Rise of the machines: Robots could lead the way in decontaminating our shared spaces
May 30, 2020
Technology is at the forefront of helping people globally adjust as we all navigate the new normal. Nexmed, the strategic partner to UV-D Robots for Sub-Saharan Africa, is bringing some of the most cutting edge of these new technologies here.
Among those that have arrived is the UV-D Robot. It is able to decontaminate 18 000m2 in two and a half hours – that’s two and a half football pitches in less time than it takes to play two football matches.
With the current pandemic severely over-stretching hospitals and making our shared spaces no-go areas, an intervention such as this is a game-changer.
Nexmed CEO Jonathan Burger says: “We manage the entire process end-to-end from importation, to delivery, to training, installation, testing and commissioning. With the current pandemic and lockdown we have successfully completed remote installations.
“The UV-D Robots are highly effective in destroying pathogens including the Coronavirus and is thus a highly effective instrument in decontaminating hospitals up to 99.999%. This assists not only now with the Coronavirus pandemic but post COVID-19 with a host of other serious superbugs like MRSA, VRE, CRE, Candida, C.Diff and more.”
How does it work?
The robots are equipped with UV-C light which is germicidal. This means it deactivates the DNA of bacteria, virus and other pathogens and thus destroys their ability to multiply and cause disease. In short, when the organism tries to replicate, it dies.
To put it into perspective – the robot, once programmed with the layout of, say, a surgical theatre, can decontaminate it remotely in just over eight minutes. This means, there is no need for workers to endanger themselves by going into a potentially contaminated area and the process has a significant impact on the reduction of hospital acquired infections (HAI) with some international counterparts seeing between a 40% and 80% reduction in HAI’s, says Burger.
Consider this, according to a new study led by researchers at the University of Birmingham in the United Kingdom and including the University of Cape Town (UCT), in South Africa it is estimated that around 146 000 surgeries will be cancelled including 12 000 oncology procedures due to the pandemic.
“Each additional week of disruption to hospital services results in an additional 12 000 surgeries being cancelled,” wrote Professor Bruce Biccard, second chair in the Department of Anaesthesia and Perioperative Medicine at the University of Cape Town in a recent article.
Its applications for a time such as this – and beyond – are legion.
As Burger says: “The main objectives of the UV-D Robot is to drastically reduce harmful pathogens in a particular area, thereby actively contributing significantly to a safer environment for people, whether this is in a hospital setting, or commercial setting, or school, hotel, airport, etc.”

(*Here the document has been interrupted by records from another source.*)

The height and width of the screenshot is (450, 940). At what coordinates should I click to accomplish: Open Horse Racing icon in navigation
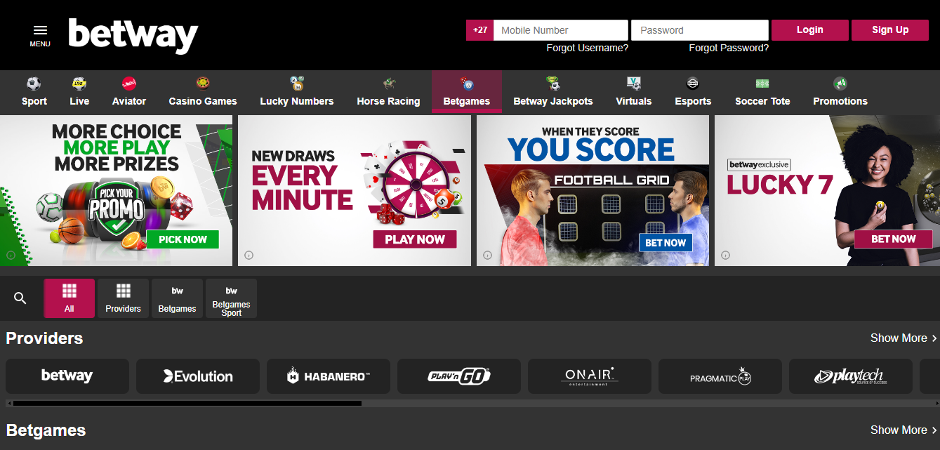click(x=388, y=84)
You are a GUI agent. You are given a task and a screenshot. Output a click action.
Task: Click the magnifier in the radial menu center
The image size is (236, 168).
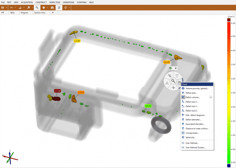(173, 81)
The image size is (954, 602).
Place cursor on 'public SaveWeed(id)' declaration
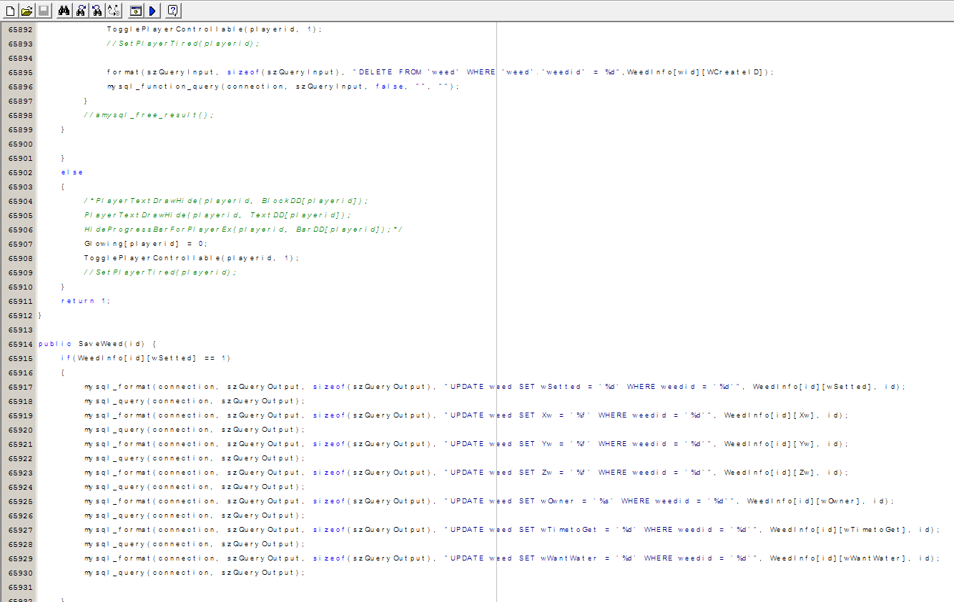click(97, 344)
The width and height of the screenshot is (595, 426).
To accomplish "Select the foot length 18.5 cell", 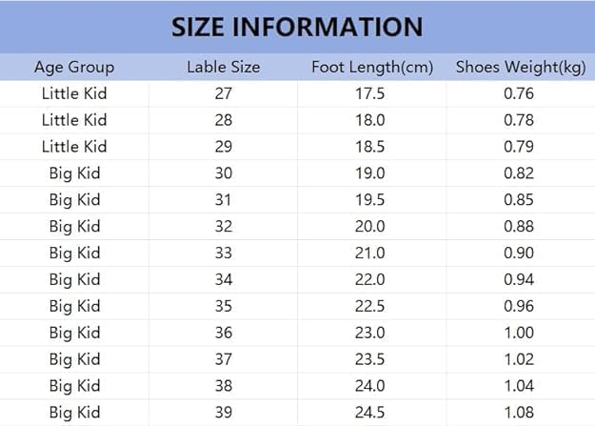I will 373,147.
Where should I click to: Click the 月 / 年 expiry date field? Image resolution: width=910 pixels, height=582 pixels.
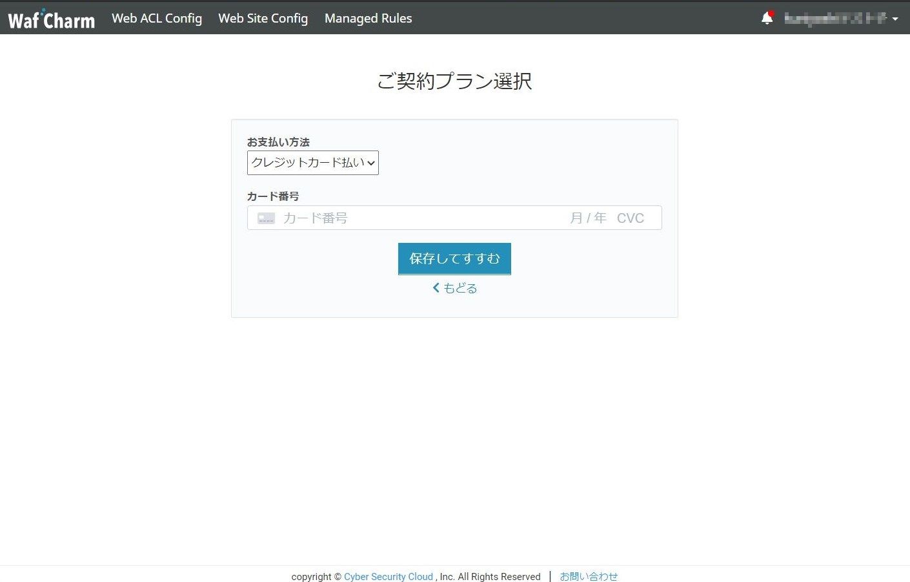588,218
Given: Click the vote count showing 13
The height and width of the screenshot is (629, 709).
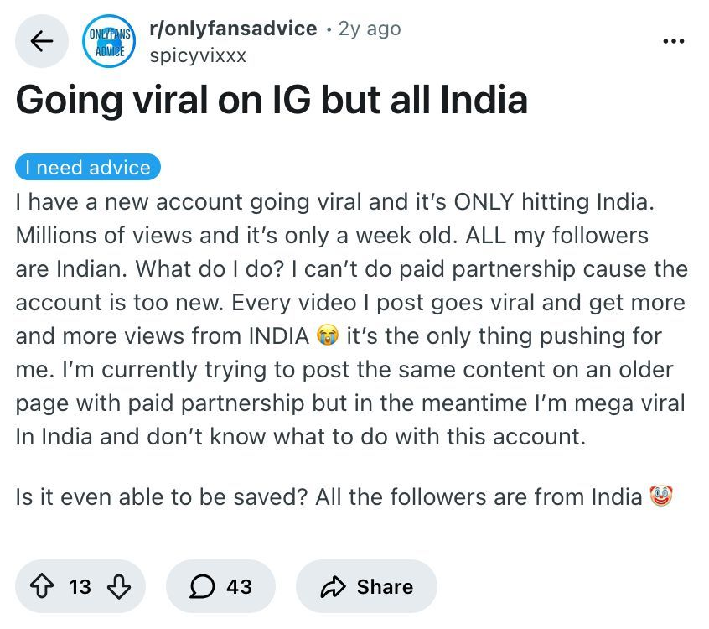Looking at the screenshot, I should (x=80, y=587).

Fast-tracking Africa’s digital transformation
Burger says that Nexmed’s motto is caring through innovation. “Our mission is to always represent, invent, develop or co-create solutions that impact the health of individuals positively, whether that be exclusively in healthcare or farther reaching.
“As a company we are excited to bring best-in-class technologies to Africa as they emerge internationally, or at the same time locally produce such disruptive innovation as they emerge internationally. We are looking to play a significant part in fast tracking Africa’s exposure and adoption to digital transformation for the overall benefit of advancing healthcare.”

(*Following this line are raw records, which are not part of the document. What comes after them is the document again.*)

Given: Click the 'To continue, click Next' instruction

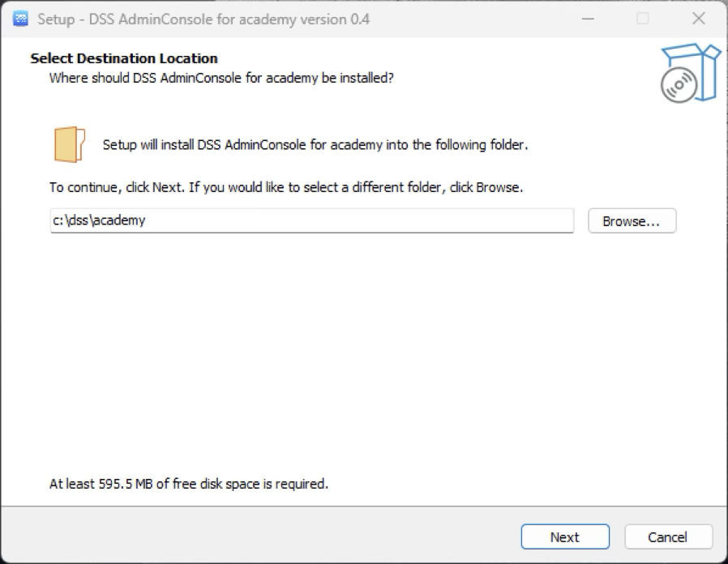Looking at the screenshot, I should (x=286, y=187).
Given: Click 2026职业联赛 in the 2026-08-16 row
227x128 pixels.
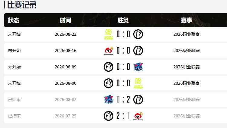Looking at the screenshot, I should (x=186, y=51).
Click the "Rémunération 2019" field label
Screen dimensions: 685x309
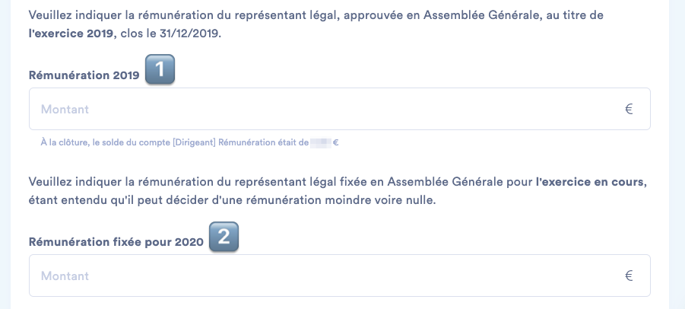click(84, 75)
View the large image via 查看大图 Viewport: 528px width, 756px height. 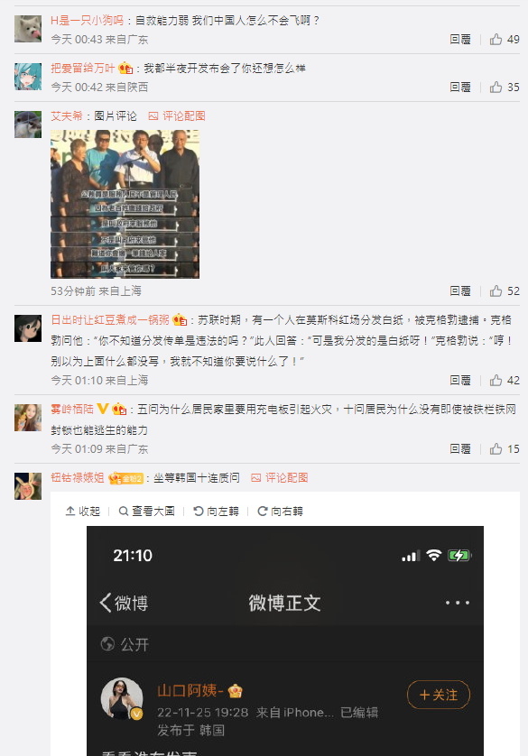coord(146,512)
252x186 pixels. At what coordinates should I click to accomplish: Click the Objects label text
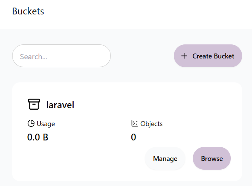pyautogui.click(x=151, y=123)
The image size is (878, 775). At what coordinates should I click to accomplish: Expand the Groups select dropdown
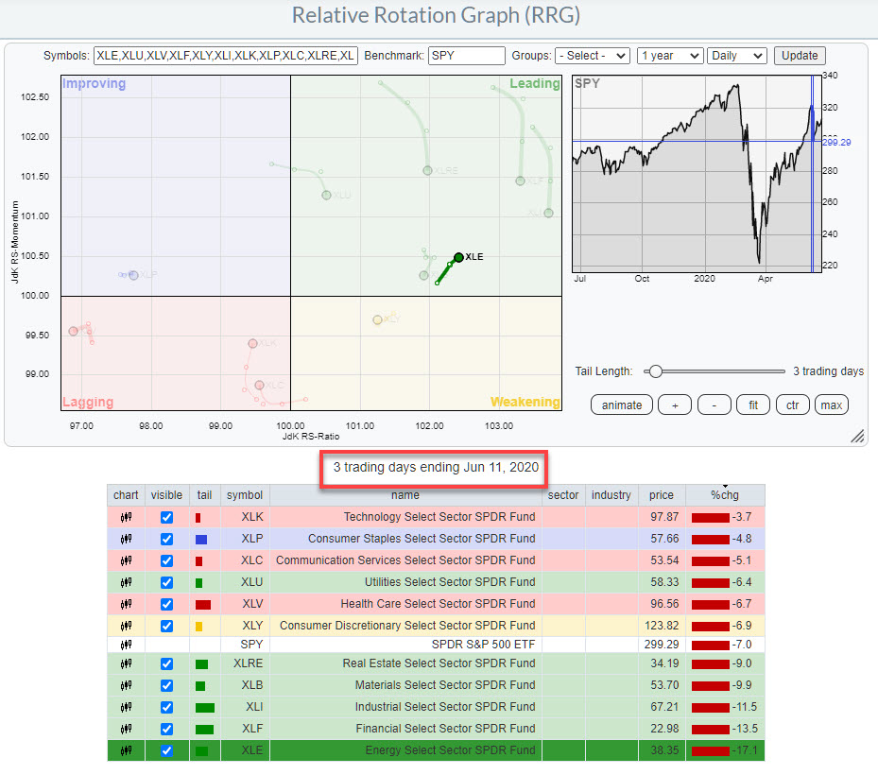(x=593, y=56)
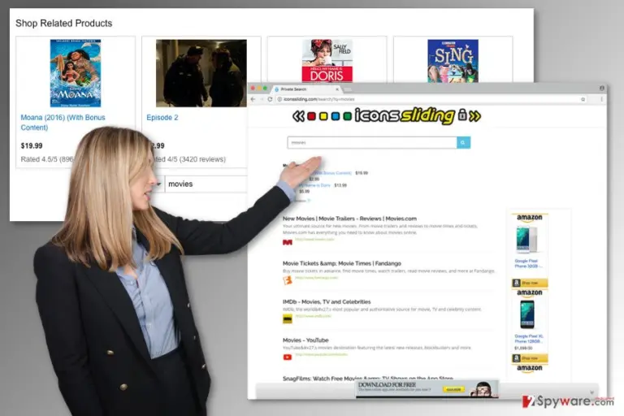Click the blue search magnifier button

[463, 142]
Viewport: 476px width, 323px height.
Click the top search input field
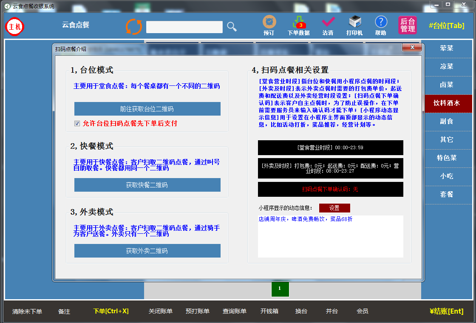pyautogui.click(x=184, y=27)
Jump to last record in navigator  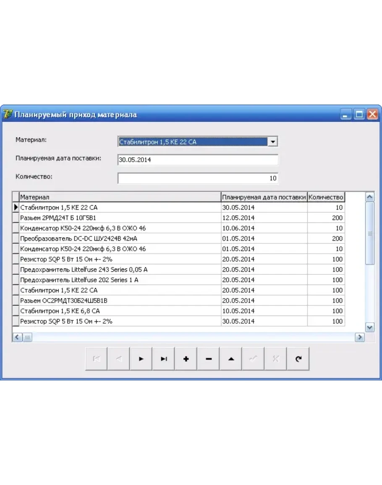click(x=164, y=359)
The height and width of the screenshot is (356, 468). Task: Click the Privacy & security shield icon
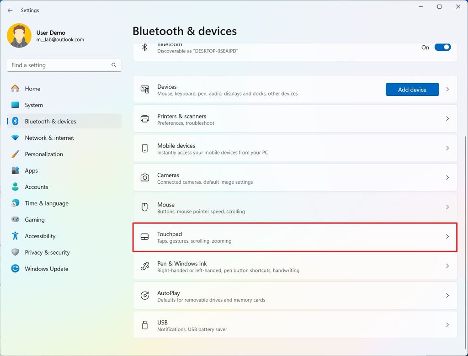click(16, 252)
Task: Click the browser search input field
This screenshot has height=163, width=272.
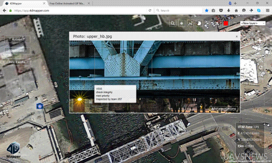Action: coord(178,10)
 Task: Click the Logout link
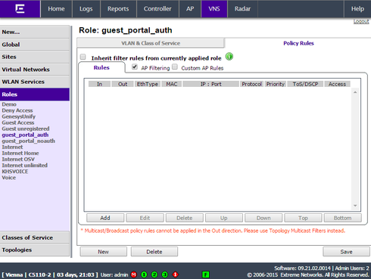tap(361, 21)
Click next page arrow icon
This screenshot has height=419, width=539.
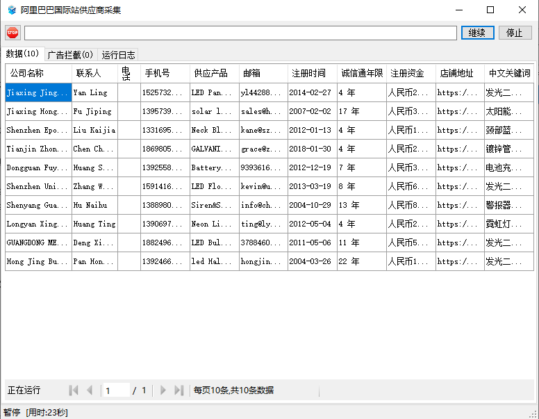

Another of Nexmed’s technologies is the GoBe One Telepresence Robot. Its main purpose, says Burger, is to connect individuals seamlessly while maintaining the human touch.
“Given the new ‘work from home’ strategy to be adopted by a large part of the workforce, many individuals still require to be hands on within their premises, to have meetings, to have insight into their facilities and to communicate as if they were there. The GoBe One allows this.

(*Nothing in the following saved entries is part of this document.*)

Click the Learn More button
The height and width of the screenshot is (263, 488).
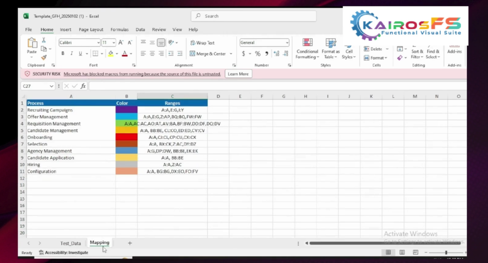pyautogui.click(x=238, y=74)
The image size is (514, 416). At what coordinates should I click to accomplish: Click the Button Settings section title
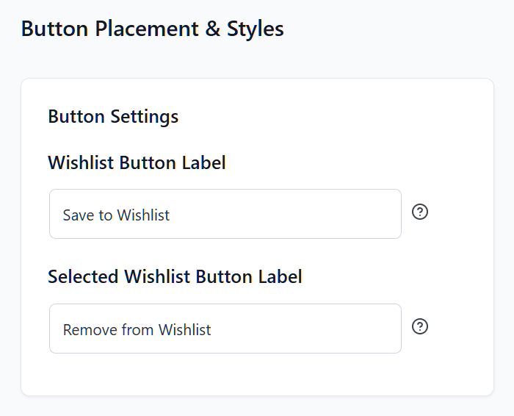click(113, 116)
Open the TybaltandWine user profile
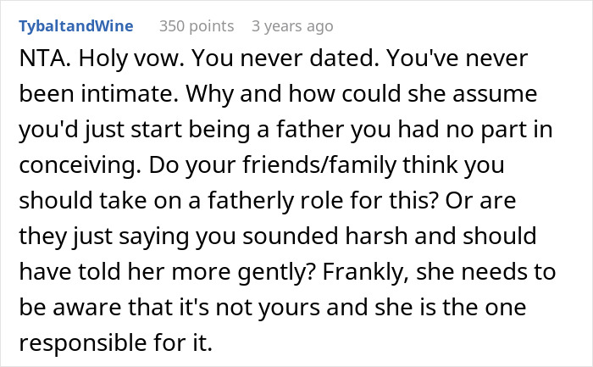The height and width of the screenshot is (367, 593). [x=75, y=26]
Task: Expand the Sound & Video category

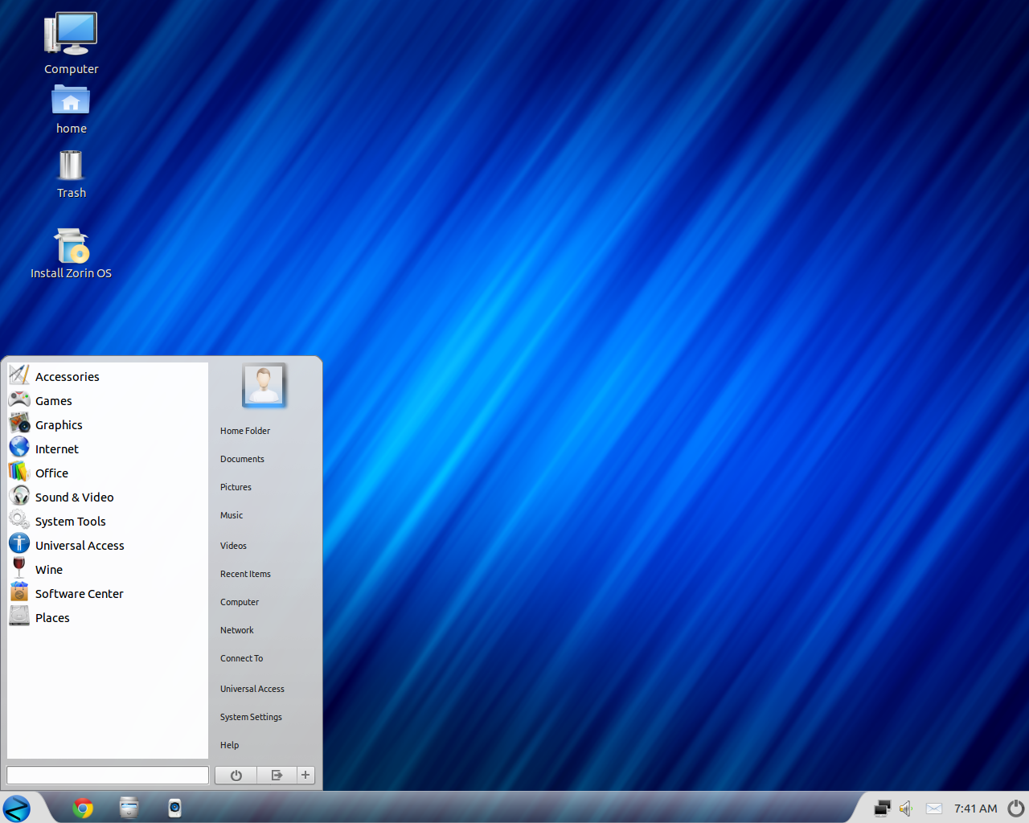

“It has a very special application in healthcare whereby it will assist healthcare providers in virtual/remote consultations thereby reducing their exposure to any harmful pathogens. Due to virtual/remote consultations the healthcare provider will need to utilize less PPE thereby reducing the need.
“We have seen a significant burden placed on the sourcing and providing of PPE, particularly in our public facilities. The GoBe One will therefore aid in saving lives by reducing pathogen exposure.”
For Burger, bringing the technology to the continent was about improving the care patients receive as well as make the experience of caregiving safer. The UV-D robot is used in 50 African countries already and he believes its time is now.
“I believe both the UV-D Robot and GoBe Robot are geared for a time like this. If we understand the significant challenges we face to maintain decontamination (not sanitization) and social-distancing in hospitals and in the workplace, we realize that both of these devices offer immense value as an ally in achieving these goals, and assisting the workforce in maintaining a safe environment for all.”
A short history of Nexmed’s robots
UV-D Robots ApS was founded in 2016 by Blue Ocean Robotics with the objective of globally commercializing robots based on UV Disinfection solutions for hospitals, hence the name. The incorporation of the company followed a Private Public Innovation project starting in 2014, where Blue Ocean Robotics and Odense University Hospital OUH in partnership with other hospitals in Denmark, developed the first prototype of the UV-Disinfection Robot, with the objective of preventing Hospital Acquired Infections (HAIs) for the benefit of patients, hospital staff and associated healthcare costs.